→ **PAGE TEXT**
__________________________________________________

## Part-of-Speech Tagging

We will look at the following four main techniques used for POS tagging:

Lexicon-based

Rule-based

Probabilistic (or stochastic) techniques

Deep learning techniques

<b>Lexicon tagger</b> will tag 'run' basis the highest frequency tag. In most contexts, 'run' is likely to appear as a verb, implying that 'run' will be wrongly tagged in the first sentence.

 

But if there’s a rule that is applied to the entire text, such as, 'replace VB with NN if the previous tag is DT', or 'tag all words ending with ing as VBG', the tag can be corrected. <b>Rule-based tagging</b> methods use such an approach.

 

<b>Probabilistic taggers</b> don't naively assign the highest frequency tag to each word, instead, they look at slightly longer parts of the sequence and often use the tag(s) and the word(s) appearing before the target word to be tagged.

## POS Tagging - Lexicon and Rule Based Taggers

### 1. Reading and understanding the tagged dataset

In [14]:
# Importing libraries
import nltk
import numpy as np
import pandas as pd
import pprint, time
import random
from sklearn.model_selection import train_test_split
from nltk.tokenize import word_tokenize
import math

In [15]:
import nltk
nltk.download('treebank')

[nltk_data] Downloading package treebank to /Users/sarab/nltk_data...

__________________________________________________

→ **MATERIAL PROVIDED**
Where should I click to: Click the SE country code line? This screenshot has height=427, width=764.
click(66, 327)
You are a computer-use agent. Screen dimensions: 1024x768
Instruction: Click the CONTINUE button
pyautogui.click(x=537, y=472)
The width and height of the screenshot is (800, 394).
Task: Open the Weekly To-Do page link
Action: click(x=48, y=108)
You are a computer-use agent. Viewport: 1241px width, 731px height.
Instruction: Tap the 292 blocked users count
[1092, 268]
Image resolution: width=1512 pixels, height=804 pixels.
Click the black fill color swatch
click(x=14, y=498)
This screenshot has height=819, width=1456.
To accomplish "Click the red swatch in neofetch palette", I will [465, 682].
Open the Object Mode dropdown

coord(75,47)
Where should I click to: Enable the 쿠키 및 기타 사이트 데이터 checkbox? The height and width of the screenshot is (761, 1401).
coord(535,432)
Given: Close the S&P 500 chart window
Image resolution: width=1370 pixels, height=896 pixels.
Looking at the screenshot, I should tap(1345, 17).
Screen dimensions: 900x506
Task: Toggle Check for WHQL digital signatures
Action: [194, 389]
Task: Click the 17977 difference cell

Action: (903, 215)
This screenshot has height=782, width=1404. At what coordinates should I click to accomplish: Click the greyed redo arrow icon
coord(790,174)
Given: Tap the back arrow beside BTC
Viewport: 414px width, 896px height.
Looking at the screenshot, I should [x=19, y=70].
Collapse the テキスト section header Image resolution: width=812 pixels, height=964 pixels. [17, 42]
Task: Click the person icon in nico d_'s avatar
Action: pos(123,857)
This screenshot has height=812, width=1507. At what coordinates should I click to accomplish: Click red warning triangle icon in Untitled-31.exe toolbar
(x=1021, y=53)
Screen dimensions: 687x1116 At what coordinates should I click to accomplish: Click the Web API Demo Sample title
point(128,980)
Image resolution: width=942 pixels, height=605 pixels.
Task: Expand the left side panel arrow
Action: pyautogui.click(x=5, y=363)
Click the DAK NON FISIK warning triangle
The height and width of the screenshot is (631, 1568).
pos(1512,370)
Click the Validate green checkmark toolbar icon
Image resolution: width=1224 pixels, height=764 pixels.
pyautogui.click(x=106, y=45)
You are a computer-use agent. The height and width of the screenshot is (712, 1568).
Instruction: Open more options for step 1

__________________________________________________

→ **WHAT IS ASKED**
1/ According to the part-of-speech tagging text, what rule is given for tagging words by their ending?
2/ Transcribe the part-of-speech tagging text, starting with "Deep learning techniques" and going on through "to be tagged.".
3/ Carry the part-of-speech tagging text forward from its final line.
The records play no part in this work.

→ **EXPECTED RESULTS**
1/ Tag all words ending with ing as VBG.

2/
Deep learning techniques

<b>Lexicon tagger</b> will tag 'run' basis the highest frequency tag. In most contexts, 'run' is likely to appear as a verb, implying that 'run' will be wrongly tagged in the first sentence.

 

But if there’s a rule that is applied to the entire text, such as, 'replace VB with NN if the previous tag is DT', or 'tag all words ending with ing as VBG', the tag can be corrected. <b>Rule-based tagging</b> methods use such an approach.

 

<b>Probabilistic taggers</b> don't naively assign the highest frequency tag to each word, instead, they look at slightly longer parts of the sequence and often use the tag(s) and the word(s) appearing before the target word to be tagged.

3/
[nltk_data]   Package treebank is already up-to-date!


True

In [35]:
# loading the Treebank tagged sentences
wsj = list(nltk.corpus.treebank.tagged_sents())

In [36]:
# samples: Each sentence is a list of (word, pos) tuples
print(wsj[:3])

[[('Pierre', 'NNP'), ('Vinken', 'NNP'), (',', ','), ('61', 'CD'), ('years', 'NNS'), ('old', 'JJ'), (',', ','), ('will', 'MD'), ('join', 'VB'), ('the', 'DT'), ('board', 'NN'), ('as', 'IN'), ('a', 'DT'), ('nonexecutive', 'JJ'), ('director', 'NN'), ('Nov.', 'NNP'), ('29', 'CD'), ('.', '.')], [('Mr.', 'NNP'), ('Vinken', 'NNP'), ('is', 'VBZ'), ('chairman', 'NN'), ('of', 'IN'), ('Elsevier', 'NNP'), ('N.V.', 'NNP'), (',', ','), ('the', 'DT'), ('Dutch', 'NNP'), ('publishing', 'VBG'), ('group', 'NN'), ('.', '.')], [('Rudolph', 'NNP'), ('Agnew', 'NNP'), (',', ','), ('55', 'CD'), ('years', 'NNS'), ('old', 'JJ'), ('and', 'CC'), ('former', 'JJ'), ('chairman', 'NN'), ('of', 'IN'), ('Consolidated', 'NNP'), ('Gold', 'NNP'), ('Fields', 'NNP'), ('PLC', 'NNP'), (',', ','), ('was', 'VBD'), ('named', 'VBN'), ('*-1', '-NONE-'), ('a', 'DT'), ('nonexecutive', 'JJ'), ('director', 'NN'), ('of', 'IN'), ('this', 'DT'), ('British', 'JJ'), ('industrial', 'JJ'), ('conglomerate', 'NN'), ('.', '.')]]


In [37]:
# coverting list of sents to a list of (word, pos tag) tuples to make th other data preprocessing steps easier and convenient to process
tagged_words = [tup for sent in wsj for tup in sent]
print(len(tagged_words))
tagged_words[:10]

100676


[('Pierre', 'NNP'),
 ('Vinken', 'NNP'),
 (',', ','),
 ('61', 'CD'),
 ('years', 'NNS'),
 ('old', 'JJ'),
 (',', ','),
 ('will', 'MD'),
 ('join', 'VB'),
 ('the', 'DT')]

### 2. Exploratory Analysis

We can explore the data to understand the POS tags. We can try to get the tags and words details.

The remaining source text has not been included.